[Dataset items]
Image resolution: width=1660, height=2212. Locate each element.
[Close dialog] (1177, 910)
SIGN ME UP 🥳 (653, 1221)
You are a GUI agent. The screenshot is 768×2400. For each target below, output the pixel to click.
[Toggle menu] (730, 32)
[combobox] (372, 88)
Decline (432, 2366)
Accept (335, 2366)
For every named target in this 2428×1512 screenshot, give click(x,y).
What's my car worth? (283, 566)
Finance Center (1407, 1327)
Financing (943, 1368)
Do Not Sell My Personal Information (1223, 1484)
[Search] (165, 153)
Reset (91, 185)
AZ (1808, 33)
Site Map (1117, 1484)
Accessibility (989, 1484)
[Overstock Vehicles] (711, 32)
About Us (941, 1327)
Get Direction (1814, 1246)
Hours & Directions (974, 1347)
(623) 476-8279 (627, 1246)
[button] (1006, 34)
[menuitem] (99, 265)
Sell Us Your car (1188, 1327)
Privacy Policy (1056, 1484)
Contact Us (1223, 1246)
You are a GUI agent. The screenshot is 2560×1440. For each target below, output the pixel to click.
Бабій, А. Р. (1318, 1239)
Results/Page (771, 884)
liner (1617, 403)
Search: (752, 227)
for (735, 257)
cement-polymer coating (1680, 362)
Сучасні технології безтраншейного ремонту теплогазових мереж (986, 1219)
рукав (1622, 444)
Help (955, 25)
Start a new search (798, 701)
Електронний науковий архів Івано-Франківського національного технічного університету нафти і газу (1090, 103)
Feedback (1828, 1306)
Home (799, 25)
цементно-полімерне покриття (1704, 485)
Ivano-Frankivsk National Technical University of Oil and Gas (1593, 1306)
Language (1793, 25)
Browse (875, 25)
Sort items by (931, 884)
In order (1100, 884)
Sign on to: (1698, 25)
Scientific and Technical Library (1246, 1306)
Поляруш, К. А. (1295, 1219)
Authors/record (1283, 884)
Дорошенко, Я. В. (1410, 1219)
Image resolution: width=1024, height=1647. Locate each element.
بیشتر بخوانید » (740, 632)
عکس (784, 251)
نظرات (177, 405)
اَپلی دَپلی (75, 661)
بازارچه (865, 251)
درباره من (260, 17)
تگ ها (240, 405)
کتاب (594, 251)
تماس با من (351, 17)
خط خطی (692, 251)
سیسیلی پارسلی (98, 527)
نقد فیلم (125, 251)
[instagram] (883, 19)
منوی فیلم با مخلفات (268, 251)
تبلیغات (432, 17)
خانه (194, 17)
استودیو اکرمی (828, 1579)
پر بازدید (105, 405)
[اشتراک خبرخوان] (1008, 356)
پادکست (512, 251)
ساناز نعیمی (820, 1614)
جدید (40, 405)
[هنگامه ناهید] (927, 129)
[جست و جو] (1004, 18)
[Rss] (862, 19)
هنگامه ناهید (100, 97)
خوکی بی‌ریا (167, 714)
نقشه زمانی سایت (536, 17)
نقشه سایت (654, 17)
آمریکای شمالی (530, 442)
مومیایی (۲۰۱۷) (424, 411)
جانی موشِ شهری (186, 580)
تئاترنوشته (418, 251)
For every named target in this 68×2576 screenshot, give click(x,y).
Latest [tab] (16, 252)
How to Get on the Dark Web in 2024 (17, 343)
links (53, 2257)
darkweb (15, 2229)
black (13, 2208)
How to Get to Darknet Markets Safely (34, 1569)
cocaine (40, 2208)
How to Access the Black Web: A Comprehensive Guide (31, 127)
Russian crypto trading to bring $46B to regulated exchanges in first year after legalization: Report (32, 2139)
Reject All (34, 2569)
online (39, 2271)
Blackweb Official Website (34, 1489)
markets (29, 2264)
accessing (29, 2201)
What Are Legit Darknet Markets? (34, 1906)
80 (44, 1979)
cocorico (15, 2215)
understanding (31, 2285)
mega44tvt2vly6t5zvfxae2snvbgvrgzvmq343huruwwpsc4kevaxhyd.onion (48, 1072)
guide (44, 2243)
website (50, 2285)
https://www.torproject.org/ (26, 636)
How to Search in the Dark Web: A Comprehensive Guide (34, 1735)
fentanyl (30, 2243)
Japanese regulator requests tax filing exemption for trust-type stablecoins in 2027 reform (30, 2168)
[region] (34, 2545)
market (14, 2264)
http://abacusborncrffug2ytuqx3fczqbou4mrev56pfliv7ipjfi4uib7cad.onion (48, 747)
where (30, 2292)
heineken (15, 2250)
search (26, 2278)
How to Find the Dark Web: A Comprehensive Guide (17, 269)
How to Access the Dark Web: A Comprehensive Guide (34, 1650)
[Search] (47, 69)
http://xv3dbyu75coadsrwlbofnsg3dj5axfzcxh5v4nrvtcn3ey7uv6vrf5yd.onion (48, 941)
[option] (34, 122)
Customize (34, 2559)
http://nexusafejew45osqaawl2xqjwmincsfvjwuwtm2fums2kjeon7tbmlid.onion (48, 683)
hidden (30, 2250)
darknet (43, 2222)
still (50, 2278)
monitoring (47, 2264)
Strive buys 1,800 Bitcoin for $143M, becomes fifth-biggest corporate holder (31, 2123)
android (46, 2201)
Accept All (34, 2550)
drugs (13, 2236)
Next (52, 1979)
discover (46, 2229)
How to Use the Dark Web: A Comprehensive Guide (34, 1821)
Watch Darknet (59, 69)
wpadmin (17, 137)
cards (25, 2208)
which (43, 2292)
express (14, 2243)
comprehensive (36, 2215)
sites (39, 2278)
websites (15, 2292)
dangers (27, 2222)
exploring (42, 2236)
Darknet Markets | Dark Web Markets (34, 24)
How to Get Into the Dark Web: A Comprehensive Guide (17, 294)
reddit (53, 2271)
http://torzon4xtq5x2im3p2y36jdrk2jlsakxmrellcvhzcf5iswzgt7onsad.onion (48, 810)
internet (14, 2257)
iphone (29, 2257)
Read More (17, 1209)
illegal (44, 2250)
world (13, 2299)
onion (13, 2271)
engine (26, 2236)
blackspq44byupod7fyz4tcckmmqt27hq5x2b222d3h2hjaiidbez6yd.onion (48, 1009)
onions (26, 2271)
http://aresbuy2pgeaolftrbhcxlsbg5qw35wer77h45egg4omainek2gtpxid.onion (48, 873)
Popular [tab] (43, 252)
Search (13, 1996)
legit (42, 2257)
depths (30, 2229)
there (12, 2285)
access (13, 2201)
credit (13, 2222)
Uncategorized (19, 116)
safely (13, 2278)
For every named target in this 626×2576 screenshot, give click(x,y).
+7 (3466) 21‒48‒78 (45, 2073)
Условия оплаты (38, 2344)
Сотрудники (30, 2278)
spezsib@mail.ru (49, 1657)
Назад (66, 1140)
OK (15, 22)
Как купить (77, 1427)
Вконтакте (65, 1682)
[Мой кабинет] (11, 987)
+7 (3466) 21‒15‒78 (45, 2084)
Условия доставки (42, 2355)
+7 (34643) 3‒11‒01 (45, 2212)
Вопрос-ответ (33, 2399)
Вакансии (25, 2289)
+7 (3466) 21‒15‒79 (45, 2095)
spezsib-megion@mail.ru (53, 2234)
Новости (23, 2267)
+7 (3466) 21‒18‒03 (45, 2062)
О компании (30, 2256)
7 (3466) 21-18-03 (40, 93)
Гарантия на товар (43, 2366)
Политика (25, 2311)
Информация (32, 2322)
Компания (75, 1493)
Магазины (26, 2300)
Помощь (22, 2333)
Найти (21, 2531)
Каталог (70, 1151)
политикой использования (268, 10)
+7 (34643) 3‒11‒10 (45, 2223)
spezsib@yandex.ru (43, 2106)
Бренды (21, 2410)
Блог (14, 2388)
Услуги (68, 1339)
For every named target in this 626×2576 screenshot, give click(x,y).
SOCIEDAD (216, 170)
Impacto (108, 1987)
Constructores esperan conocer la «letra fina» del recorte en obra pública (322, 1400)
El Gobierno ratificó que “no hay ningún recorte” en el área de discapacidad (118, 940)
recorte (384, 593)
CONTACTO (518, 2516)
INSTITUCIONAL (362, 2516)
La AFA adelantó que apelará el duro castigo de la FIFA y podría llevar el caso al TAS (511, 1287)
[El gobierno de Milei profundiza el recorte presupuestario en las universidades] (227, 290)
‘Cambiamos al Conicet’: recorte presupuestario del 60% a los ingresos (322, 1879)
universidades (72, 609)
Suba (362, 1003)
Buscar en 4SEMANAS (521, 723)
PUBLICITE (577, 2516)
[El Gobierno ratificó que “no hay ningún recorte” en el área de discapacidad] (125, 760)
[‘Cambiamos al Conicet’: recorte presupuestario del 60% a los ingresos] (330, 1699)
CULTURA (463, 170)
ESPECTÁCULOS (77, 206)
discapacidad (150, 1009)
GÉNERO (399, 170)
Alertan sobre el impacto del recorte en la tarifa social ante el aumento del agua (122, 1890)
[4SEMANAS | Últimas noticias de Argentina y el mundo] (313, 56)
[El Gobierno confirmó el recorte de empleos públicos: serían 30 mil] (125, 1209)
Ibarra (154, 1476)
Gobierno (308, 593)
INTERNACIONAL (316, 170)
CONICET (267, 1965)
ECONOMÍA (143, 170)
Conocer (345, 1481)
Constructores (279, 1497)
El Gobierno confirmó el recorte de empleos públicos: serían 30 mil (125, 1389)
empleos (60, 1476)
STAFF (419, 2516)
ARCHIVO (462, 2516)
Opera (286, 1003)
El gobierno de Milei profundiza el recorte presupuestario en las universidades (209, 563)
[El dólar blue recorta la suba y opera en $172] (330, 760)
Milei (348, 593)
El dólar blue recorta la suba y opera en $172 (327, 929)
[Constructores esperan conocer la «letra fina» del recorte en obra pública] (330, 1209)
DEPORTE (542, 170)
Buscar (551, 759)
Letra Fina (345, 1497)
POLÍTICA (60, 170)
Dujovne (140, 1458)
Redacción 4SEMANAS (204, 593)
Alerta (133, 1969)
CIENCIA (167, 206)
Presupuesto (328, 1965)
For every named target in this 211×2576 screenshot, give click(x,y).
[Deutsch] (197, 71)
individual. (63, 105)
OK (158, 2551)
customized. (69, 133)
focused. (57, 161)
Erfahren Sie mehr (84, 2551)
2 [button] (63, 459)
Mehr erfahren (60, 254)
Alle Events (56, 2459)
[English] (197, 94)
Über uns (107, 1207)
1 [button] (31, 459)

## Your objective
Nothing but the lines from the top of the records down to the line with "[Rss] (862, 19)" belongs in the answer; repeat them exactly.

## Task answer
Image resolution: width=1660, height=2212. Locate each element.
[Close dialog] (1177, 910)
SIGN ME UP 🥳 (653, 1221)
You are a GUI agent. The screenshot is 768×2400. For each target below, output the pixel to click.
[Toggle menu] (730, 32)
[combobox] (372, 88)
Decline (432, 2366)
Accept (335, 2366)
For every named target in this 2428×1512 screenshot, give click(x,y).
What's my car worth? (283, 566)
Finance Center (1407, 1327)
Financing (943, 1368)
Do Not Sell My Personal Information (1223, 1484)
[Search] (165, 153)
Reset (91, 185)
AZ (1808, 33)
Site Map (1117, 1484)
Accessibility (989, 1484)
[Overstock Vehicles] (711, 32)
About Us (941, 1327)
Get Direction (1814, 1246)
Hours & Directions (974, 1347)
(623) 476-8279 (627, 1246)
[button] (1006, 34)
[menuitem] (99, 265)
Sell Us Your car (1188, 1327)
Privacy Policy (1056, 1484)
Contact Us (1223, 1246)
You are a GUI agent. The screenshot is 2560×1440. For each target below, output the pixel to click.
Бабій, А. Р. (1318, 1239)
Results/Page (771, 884)
liner (1617, 403)
Search: (752, 227)
for (735, 257)
cement-polymer coating (1680, 362)
Сучасні технології безтраншейного ремонту теплогазових мереж (986, 1219)
рукав (1622, 444)
Help (955, 25)
Start a new search (798, 701)
Електронний науковий архів Івано-Франківського національного технічного університету нафти і газу (1090, 103)
Feedback (1828, 1306)
Home (799, 25)
цементно-полімерне покриття (1704, 485)
Ivano-Frankivsk National Technical University of Oil and Gas (1593, 1306)
Language (1793, 25)
Browse (875, 25)
Sort items by (931, 884)
In order (1100, 884)
Sign on to: (1698, 25)
Scientific and Technical Library (1246, 1306)
Поляруш, К. А. (1295, 1219)
Authors/record (1283, 884)
Дорошенко, Я. В. (1410, 1219)
Image resolution: width=1024, height=1647. Locate each element.
بیشتر بخوانید » (740, 632)
عکس (784, 251)
نظرات (177, 405)
اَپلی دَپلی (75, 661)
بازارچه (865, 251)
درباره من (260, 17)
تگ ها (240, 405)
کتاب (594, 251)
تماس با من (351, 17)
خط خطی (692, 251)
سیسیلی پارسلی (98, 527)
نقد فیلم (125, 251)
[instagram] (883, 19)
منوی فیلم با مخلفات (268, 251)
تبلیغات (432, 17)
خانه (194, 17)
استودیو اکرمی (828, 1579)
پر بازدید (105, 405)
[اشتراک خبرخوان] (1008, 356)
پادکست (512, 251)
ساناز نعیمی (820, 1614)
جدید (40, 405)
[هنگامه ناهید] (927, 129)
[جست و جو] (1004, 18)
[Rss] (862, 19)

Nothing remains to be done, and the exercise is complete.